Frequently asked questions

What is a cash-secured put on MIRM?
A cash-secured put on MIRM is the cash-secured put strategy applied to MIRM (stock). The strategy is structurally neutral to slightly bullish: A cash-secured put sells an out-of-the-money put while holding cash equal to the strike-times-100 obligation, keeping the premium when the underlying stays above the strike. With MIRM stock trading near $103.34, the strikes shown on this page are snapped to the nearest listed MIRM chain strike and the premiums come straight from the end-of-day bid/ask midpoint.
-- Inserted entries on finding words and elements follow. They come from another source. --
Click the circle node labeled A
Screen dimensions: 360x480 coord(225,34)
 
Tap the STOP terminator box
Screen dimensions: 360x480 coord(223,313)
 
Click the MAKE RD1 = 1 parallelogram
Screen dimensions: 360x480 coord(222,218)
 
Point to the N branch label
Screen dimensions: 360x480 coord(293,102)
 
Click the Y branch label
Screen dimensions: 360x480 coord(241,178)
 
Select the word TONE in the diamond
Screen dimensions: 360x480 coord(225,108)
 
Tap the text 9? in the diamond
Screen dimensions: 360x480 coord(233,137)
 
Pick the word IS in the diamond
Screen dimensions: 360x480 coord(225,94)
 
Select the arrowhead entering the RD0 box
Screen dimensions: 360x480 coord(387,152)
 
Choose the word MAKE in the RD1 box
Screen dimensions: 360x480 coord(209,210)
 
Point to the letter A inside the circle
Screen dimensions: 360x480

How are MIRM cash-secured put max profit and max loss calculated?
Max profit equals premium times 100; max loss equals strike minus premium times 100 (at zero, assuming assignment). Breakeven is strike minus premium. For the MIRM cash-secured put priced from the end-of-day chain at a 30-day expiry (ATM IV 44.50%), the computed maximum profit is $320.00 per contract and the computed maximum loss is -$9,679.00 per contract. Live intraday quotes will differ as the chain moves through the trading session.
What is the breakeven for a MIRM cash-secured put?
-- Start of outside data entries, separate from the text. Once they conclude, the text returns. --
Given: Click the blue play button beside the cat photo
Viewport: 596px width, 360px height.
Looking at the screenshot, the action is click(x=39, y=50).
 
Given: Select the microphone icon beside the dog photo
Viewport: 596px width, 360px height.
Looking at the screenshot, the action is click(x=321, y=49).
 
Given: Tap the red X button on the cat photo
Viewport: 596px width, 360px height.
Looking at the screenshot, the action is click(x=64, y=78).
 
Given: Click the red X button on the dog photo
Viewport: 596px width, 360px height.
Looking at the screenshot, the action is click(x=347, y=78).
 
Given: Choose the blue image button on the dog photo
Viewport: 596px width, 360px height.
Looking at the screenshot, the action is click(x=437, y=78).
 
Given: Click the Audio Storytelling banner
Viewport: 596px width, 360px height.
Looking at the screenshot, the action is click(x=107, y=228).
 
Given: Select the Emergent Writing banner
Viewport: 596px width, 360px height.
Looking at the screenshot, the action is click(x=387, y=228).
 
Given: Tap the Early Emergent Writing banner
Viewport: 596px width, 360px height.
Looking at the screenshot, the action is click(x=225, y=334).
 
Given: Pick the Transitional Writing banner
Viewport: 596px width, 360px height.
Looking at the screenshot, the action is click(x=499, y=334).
The breakeven for the MIRM cash-secured put priced on this page is roughly $96.80 at expiration, derived from end-of-day chain premiums. Breakeven is the underlying price at which the strategy's P&L crosses zero ignoring transaction costs and assignment risk. The current MIRM market-implied 1-standard-deviation expected move is approximately 12.76%; if the move sits well outside the breakeven distance, the structure's risk-reward becomes correspondingly tighter.
When should you consider a cash-secured put on MIRM?
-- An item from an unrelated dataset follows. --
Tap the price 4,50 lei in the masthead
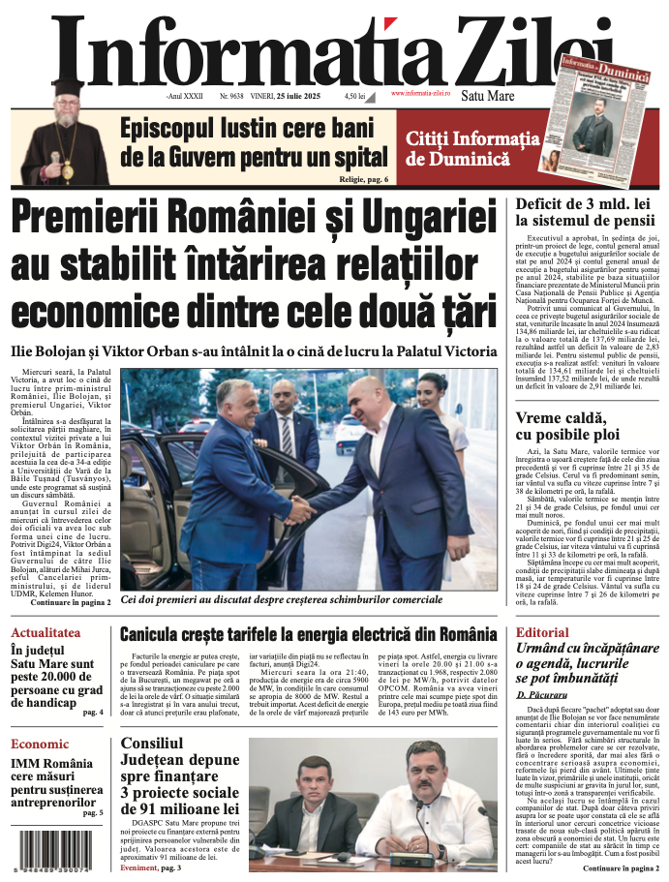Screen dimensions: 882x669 pos(354,97)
Cash-secured puts on MIRM earn premium while a trader waits to acquire MIRM stock at a target strike below the current quote; most attractive when IV is rich and the trader is comfortable owning MIRM.
How does current MIRM implied volatility affect this cash-secured put?
MIRM ATM IV is at 44.50% with IV rank near 23.05%, which is on the low end of its 1-year range. Premium-buying structures (long call, long put, debit spreads) are relatively cheap in this regime; premium-selling structures collect less credit per unit risk.